Reihenfolge. — »Ich be­gin­ne nie mit Fi­gu­ren. Ich be­gin­ne mit einer Si­tua­ti­on, einem mo­ra­li­schen Feh­ler, und dann ver­su­che ich her­aus­zu­fin­den, mit wem was ge­schieht.« Schreibt mir N. Er ist ein höchst at­trak­ti­ver Schrift­stel­ler, ein qui­cker Geist, eine agile Feder, ein prä­zi­ser und wit­zi­ger For­mu­lie­rer, ge­bil­det, wohl­wol­lend und welt­ge­wandt. Und dennoch ist er kein Bestseller.

Szene. — Er wie­der­hol­te sein Credo von der Vor­läu­fig­keit allen Wis­sens. Dann ver­ließ er den Zeit­raum.

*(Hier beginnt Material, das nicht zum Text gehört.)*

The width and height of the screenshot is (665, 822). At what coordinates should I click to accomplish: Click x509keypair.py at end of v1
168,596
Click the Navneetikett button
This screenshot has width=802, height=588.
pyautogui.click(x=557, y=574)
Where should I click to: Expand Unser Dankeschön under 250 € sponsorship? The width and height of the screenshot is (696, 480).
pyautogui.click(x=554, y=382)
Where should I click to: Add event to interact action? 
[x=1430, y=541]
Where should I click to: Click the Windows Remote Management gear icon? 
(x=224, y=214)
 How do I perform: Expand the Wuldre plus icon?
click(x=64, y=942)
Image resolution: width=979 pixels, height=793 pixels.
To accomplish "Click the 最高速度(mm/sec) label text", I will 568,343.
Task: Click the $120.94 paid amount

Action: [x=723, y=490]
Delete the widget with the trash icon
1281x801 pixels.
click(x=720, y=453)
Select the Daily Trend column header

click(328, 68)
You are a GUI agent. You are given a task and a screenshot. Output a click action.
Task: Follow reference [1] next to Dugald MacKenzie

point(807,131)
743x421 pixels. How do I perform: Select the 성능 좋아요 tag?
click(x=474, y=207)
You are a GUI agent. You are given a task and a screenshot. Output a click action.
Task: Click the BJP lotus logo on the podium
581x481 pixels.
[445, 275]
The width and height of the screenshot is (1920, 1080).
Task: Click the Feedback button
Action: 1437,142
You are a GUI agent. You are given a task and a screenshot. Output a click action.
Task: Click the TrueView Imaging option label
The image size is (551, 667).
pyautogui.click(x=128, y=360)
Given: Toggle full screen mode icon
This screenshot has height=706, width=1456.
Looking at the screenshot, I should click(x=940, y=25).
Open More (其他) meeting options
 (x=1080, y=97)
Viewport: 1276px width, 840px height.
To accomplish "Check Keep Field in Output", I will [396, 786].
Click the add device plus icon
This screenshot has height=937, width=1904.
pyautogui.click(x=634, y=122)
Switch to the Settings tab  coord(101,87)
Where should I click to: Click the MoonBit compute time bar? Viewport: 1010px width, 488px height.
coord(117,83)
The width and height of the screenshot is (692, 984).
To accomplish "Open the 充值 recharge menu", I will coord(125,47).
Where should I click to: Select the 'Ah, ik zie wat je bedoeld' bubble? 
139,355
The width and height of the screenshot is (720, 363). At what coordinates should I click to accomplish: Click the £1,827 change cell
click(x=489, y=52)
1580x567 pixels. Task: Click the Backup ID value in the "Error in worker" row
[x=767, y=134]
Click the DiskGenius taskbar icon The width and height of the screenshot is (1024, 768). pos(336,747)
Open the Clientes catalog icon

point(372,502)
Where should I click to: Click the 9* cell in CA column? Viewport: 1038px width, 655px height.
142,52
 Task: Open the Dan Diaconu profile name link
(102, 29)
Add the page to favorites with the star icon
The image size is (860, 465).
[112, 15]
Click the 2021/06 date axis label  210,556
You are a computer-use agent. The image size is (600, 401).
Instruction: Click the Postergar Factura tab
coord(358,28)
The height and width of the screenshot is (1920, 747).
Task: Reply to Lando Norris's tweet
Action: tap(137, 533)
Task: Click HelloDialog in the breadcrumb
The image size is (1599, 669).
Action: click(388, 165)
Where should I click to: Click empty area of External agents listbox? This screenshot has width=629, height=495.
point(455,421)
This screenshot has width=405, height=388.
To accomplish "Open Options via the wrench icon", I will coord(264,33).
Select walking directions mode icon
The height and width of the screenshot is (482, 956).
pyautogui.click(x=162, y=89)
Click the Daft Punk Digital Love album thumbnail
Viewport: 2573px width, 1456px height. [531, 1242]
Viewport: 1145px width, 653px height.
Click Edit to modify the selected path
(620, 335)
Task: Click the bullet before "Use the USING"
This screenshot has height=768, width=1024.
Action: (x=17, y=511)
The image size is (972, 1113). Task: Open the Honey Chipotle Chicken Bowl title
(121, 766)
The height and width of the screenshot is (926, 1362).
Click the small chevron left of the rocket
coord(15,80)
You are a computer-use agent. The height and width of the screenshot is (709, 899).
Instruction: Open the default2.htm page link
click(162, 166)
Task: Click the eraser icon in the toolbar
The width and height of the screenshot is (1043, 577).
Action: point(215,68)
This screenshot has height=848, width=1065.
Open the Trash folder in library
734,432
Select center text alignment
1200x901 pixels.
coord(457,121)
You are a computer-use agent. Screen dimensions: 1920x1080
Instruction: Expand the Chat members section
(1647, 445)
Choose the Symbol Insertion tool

Autortipp: An jede Woche zwin­gend einen Schluss­punkt set­zen.

Wie und Warum. — Nicht das mo­men­ta­ne Wie bringt eine Sache auf den Punkt, son­dern das andau­er­nde Warum.

Literarische Figur. — Auf die Frage, wer Mr. Cashmore aus Henry James’ The Awkward Age ist, antwortete der Schriftsteller und Literaturtheoretiker William Gass: »Mr. Cashmore ist (1) ein Laut, (2) ein Eigenname, (3) ein komplexes System von Vorstellungen, (4) eine Betrachtungsweise, (5) ein Mittel der sprachlichen Organisation, (6) eine vorgebliche Referenzialität und (7) eine Quelle sprachlicher Energie.« Palim fragt Sie: »Auf wie viele Merkmale kommt Ihre Figur?«

Schreiben und Möhre. — Für Tom Hogdkinson, ein Freund des müszigen Lebens, ist das Schreiben eines Artikels genauso wichtig oder unwichtig, gut oder schlecht, wie das Ausgraben einer Möhre. Dieses autorische Credo erscheint uns als eine Art höherer Lebenskunst.